Política
Projeto diz que domicílio eleitoral é mais amplo e está ligado à relação do agente público com a cidade

Câmara retira punição para vereadores que fixarem residência fora de Sumaré

Parlamentares aprovaram alterações na Lei Orgânica e no Regimento Interno da Casa e penalidade aplicada a vereador que morar fora do município deixa de valer; com mudança, exigência passa a ser manutenção de domicílio eleitoral na cidade

Os vereadores de Sumaré aprovaram nesta semana mudanças na Lei Orgânica do Município e no Regimento Interno que retiram a penalidade aplicada a parlamentares que fixarem residência fora do município. A medida, de autoria conjunta dos vereadores, estabelece que não haverá punição desde que o parlamentar mantenha domicílio eleitoral na cidade e continue cumprindo suas funções normalmente. Tal sanção abriria a possibilidade de perda de mandato.

Com a mudança, o critério principal deixa de ser o local de moradia e passa a ser o vínculo político e a atuação efetiva na cidade. A alteração em lei determina que os parlamentares devem garantir presença nas sessões, atendimento à população e desempenho regular das atividades do mandato.

Na justificativa, os autores argumentam que a proposta atualiza a legislação municipal diante das mudanças sociais e da dinâmica urbana, em que o deslocamento entre cidades se tornou mais comum. Segundo o projeto aprovado, o conceito de domicílio eleitoral é mais amplo e está ligado à relação do agente público com a cidade, e não apenas ao endereço residencial.

Os vereadores também destacaram que a alteração não representa uma autorização para ausência ou descumprimento de deveres. O objetivo, segundo eles, é avaliar o desempenho do parlamentar com base na atuação prática e no “compromisso com a população, e não apenas na localização da residência”.

“A presente proposta de alteração do Regimento Interno visa modernizar o ordenamento jurídico do nosso município, adequando-o à realidade social, demográfica e geográfica do século XXI. Historicamente, a exigência de fixação física exclusiva dentro dos limites urbanos foi concebida em uma época na qual as cidades eram isoladas e o deslocamento era difícil, com o intuito de evitar que o agente político se distanciasse das necessidades locais.

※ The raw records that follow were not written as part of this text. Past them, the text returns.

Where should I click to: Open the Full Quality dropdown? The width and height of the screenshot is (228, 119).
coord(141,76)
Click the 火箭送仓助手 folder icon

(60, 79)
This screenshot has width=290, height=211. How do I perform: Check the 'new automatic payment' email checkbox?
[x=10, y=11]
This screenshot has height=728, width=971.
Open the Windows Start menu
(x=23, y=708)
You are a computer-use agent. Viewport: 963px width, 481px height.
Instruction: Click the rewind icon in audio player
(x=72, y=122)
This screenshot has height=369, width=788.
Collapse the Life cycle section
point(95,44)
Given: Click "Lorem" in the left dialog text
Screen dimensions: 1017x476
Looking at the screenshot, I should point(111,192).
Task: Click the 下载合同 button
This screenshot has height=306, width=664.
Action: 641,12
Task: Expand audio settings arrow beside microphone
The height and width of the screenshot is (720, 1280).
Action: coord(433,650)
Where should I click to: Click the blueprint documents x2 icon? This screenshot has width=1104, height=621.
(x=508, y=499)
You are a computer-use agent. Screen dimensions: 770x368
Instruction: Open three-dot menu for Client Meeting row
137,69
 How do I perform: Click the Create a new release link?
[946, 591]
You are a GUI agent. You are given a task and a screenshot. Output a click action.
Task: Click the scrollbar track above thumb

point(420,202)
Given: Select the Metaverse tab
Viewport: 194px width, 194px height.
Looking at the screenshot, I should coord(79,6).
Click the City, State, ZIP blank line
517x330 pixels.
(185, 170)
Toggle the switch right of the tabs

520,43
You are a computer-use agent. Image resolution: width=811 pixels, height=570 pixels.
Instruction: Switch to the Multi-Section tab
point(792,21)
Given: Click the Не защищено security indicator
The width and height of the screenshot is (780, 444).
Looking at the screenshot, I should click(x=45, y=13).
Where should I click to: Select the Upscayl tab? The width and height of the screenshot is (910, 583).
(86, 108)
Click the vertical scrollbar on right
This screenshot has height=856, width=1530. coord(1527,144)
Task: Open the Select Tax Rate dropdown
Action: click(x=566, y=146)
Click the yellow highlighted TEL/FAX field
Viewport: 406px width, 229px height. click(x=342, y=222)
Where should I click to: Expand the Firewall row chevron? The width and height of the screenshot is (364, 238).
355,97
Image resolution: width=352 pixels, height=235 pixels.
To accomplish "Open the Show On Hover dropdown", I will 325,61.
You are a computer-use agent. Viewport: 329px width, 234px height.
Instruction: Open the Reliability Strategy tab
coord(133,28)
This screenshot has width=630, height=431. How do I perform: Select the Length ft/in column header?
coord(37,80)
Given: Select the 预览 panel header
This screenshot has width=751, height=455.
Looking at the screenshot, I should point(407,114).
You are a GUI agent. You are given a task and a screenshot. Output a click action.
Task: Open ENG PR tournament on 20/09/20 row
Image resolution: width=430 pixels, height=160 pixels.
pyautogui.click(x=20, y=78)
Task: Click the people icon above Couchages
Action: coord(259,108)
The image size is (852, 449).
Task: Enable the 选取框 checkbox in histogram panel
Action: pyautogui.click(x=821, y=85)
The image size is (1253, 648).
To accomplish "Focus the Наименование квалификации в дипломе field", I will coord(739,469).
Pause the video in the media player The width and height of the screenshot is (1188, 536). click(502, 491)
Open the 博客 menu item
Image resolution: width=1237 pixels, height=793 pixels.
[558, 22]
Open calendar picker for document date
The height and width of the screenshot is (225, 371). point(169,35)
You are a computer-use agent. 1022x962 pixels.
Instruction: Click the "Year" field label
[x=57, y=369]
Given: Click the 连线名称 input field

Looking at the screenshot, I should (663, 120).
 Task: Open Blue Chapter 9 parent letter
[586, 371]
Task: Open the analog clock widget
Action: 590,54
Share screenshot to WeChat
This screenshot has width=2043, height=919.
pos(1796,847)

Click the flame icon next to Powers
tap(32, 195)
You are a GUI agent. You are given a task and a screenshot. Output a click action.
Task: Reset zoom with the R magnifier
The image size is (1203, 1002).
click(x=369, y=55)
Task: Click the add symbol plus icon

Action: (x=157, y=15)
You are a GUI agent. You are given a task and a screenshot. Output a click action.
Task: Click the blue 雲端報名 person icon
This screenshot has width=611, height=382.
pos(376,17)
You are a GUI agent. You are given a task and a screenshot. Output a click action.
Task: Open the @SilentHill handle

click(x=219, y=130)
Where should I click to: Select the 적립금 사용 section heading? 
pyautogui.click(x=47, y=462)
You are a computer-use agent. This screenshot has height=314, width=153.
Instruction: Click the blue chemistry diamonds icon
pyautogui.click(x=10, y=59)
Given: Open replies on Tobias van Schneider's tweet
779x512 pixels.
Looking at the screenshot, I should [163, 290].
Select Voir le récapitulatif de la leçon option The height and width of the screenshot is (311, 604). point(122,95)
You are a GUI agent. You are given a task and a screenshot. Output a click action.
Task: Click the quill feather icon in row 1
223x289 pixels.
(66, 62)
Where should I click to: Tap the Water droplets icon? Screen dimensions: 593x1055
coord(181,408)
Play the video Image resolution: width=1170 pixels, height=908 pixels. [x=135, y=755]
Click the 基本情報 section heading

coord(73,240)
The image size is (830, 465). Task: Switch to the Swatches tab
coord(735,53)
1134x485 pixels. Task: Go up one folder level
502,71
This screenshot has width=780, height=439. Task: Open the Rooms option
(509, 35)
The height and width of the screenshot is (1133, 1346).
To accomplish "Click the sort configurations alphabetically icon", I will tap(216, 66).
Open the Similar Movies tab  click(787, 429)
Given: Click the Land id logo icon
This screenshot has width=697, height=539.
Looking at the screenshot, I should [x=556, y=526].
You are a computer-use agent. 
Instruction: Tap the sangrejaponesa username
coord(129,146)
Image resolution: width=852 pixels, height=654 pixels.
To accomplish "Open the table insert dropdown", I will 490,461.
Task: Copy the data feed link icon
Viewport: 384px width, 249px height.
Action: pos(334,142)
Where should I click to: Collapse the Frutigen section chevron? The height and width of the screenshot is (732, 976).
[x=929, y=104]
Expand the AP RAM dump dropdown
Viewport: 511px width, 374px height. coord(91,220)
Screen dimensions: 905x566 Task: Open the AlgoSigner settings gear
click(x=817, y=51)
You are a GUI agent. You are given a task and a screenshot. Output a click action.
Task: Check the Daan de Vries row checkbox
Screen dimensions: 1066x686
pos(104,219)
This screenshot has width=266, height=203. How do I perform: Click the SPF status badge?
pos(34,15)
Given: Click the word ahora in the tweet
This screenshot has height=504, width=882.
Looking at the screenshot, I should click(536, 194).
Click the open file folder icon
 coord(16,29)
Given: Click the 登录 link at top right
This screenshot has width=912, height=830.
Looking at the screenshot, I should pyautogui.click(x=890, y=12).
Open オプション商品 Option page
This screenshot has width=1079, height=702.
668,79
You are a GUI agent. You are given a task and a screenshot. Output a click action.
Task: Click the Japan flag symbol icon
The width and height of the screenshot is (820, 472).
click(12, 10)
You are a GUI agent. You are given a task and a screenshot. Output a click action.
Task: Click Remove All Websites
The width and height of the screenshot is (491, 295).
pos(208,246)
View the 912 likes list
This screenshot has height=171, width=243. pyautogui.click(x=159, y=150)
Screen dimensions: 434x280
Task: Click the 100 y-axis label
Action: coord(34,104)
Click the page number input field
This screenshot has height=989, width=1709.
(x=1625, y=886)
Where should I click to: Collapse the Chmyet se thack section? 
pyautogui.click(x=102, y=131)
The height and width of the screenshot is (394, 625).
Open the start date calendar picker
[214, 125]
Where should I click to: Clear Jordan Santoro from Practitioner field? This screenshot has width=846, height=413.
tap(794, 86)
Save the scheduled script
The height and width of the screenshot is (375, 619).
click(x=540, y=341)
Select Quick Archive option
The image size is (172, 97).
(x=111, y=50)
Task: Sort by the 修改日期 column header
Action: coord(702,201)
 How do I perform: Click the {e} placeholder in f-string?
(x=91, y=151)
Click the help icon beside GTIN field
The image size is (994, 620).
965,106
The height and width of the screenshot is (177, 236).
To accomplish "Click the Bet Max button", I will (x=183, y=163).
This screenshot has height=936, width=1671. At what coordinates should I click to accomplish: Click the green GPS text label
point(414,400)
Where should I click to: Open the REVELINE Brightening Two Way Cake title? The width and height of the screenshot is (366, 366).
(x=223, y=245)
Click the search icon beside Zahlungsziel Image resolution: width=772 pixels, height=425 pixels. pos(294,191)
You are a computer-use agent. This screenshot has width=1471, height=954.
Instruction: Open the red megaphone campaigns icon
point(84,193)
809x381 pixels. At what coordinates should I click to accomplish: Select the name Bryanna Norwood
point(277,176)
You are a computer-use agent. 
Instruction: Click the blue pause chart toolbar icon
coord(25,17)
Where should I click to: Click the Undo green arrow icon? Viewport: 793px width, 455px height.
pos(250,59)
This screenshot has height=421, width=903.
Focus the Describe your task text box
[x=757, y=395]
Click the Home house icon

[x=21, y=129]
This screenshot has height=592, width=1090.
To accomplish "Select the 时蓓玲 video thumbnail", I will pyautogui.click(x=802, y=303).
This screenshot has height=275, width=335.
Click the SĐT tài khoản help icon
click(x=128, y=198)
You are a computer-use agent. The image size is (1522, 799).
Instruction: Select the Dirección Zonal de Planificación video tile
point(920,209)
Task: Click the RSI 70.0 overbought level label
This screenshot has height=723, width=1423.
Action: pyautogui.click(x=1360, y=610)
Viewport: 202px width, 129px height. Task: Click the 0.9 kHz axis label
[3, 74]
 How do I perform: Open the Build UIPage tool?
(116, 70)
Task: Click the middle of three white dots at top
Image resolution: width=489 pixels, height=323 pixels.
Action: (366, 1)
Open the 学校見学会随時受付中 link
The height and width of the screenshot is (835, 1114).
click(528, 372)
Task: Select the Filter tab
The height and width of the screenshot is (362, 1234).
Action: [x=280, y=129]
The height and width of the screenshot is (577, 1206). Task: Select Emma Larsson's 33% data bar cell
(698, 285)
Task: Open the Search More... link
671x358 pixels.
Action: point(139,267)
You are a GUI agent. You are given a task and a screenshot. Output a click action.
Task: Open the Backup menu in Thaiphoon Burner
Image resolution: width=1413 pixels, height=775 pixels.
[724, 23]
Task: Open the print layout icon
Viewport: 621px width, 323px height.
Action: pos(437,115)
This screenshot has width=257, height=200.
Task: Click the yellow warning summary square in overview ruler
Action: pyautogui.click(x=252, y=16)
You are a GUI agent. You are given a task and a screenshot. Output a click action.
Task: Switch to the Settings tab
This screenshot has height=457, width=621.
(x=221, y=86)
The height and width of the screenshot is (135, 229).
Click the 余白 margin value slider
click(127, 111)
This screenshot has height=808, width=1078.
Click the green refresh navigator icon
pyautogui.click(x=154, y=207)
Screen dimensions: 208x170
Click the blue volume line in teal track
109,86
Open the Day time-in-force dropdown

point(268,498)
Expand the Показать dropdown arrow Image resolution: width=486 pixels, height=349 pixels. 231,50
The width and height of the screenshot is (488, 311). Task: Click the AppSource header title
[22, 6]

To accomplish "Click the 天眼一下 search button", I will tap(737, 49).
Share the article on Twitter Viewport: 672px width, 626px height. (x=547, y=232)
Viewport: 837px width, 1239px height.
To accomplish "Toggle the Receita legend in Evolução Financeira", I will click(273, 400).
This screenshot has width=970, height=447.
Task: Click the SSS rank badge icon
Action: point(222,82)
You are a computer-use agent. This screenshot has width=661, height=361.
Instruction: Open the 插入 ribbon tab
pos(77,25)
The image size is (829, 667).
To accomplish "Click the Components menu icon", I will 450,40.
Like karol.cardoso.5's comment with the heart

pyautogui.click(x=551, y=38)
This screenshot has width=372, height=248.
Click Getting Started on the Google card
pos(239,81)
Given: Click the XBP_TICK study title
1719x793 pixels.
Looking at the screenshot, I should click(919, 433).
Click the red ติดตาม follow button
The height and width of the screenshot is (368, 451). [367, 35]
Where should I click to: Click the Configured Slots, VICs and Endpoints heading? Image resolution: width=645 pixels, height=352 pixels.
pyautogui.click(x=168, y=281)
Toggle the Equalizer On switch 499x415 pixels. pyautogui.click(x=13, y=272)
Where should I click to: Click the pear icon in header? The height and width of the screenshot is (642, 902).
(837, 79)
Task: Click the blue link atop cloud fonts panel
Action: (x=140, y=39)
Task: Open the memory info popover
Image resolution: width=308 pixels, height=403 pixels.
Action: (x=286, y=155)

O Direito contemporâneo ampara o entendimento de que o domicílio eleitoral é um conceito amplo, pautado na manutenção de vínculos políticos, sociais e afetivos com a cidade, não se resumindo apenas ao local de pernoite. É fundamental destacar que a presente resolução não é um “salvo-conduto” para a ausência. O texto é claro ao condicionar a exceção à manutenção do domicílio eleitoral em Sumaré e à comprovação de que não haverá qualquer prejuízo ao comparecimento às sessões, ao atendimento à população e ao exercício regular do mandato”, afirmaram os vereadores.

“O objetivo desta Casa deve ser julgar a efetividade, a dedicação e o trabalho do parlamentar em prol de Sumaré, e não o penalizar de forma desproporcional por dinâmicas modernas de moradia metropolitana”, argumentaram.